| WHAT TO WORK ON |
Rewrite the part of the records that begins with the line containing "Given: Click the Intel logo in the header" and runs through the end of the records, swapping "header" for "top bar" and changing nothing else. Leave the pictures out of your answer.

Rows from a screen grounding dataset
========

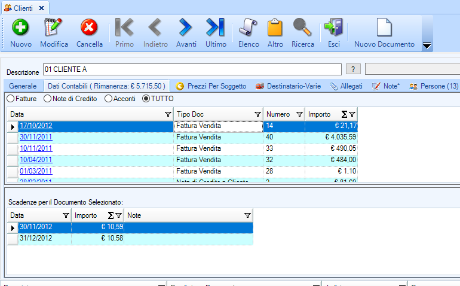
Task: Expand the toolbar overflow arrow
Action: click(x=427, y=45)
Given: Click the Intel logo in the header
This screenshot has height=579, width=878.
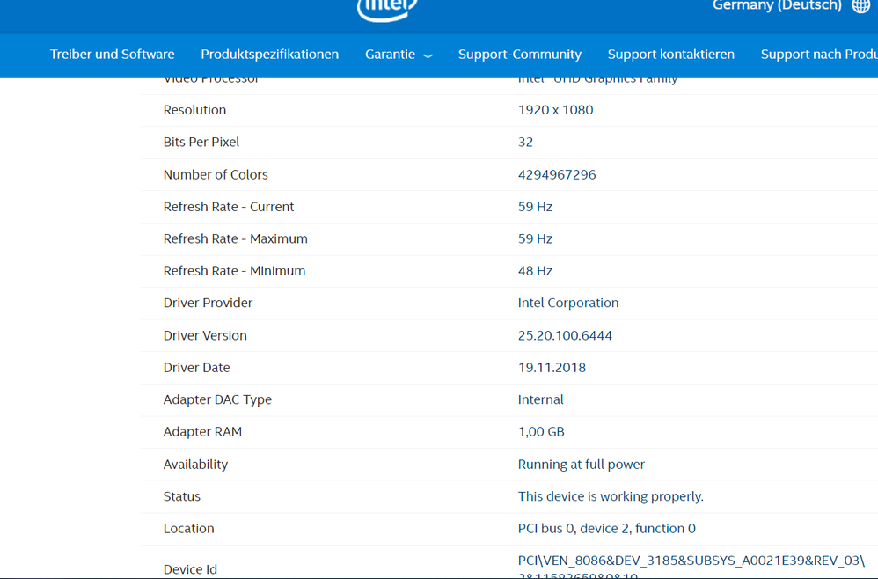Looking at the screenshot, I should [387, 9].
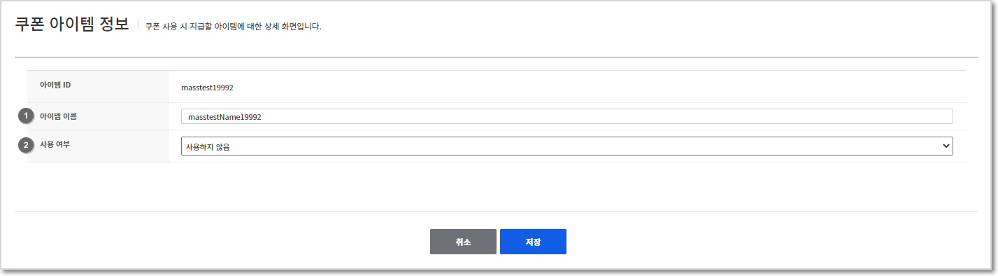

========

| SOLUTION FOR THIS PROBLEM |
Given: Click the Intel logo in the top bar
This screenshot has height=579, width=878.
Looking at the screenshot, I should [387, 9].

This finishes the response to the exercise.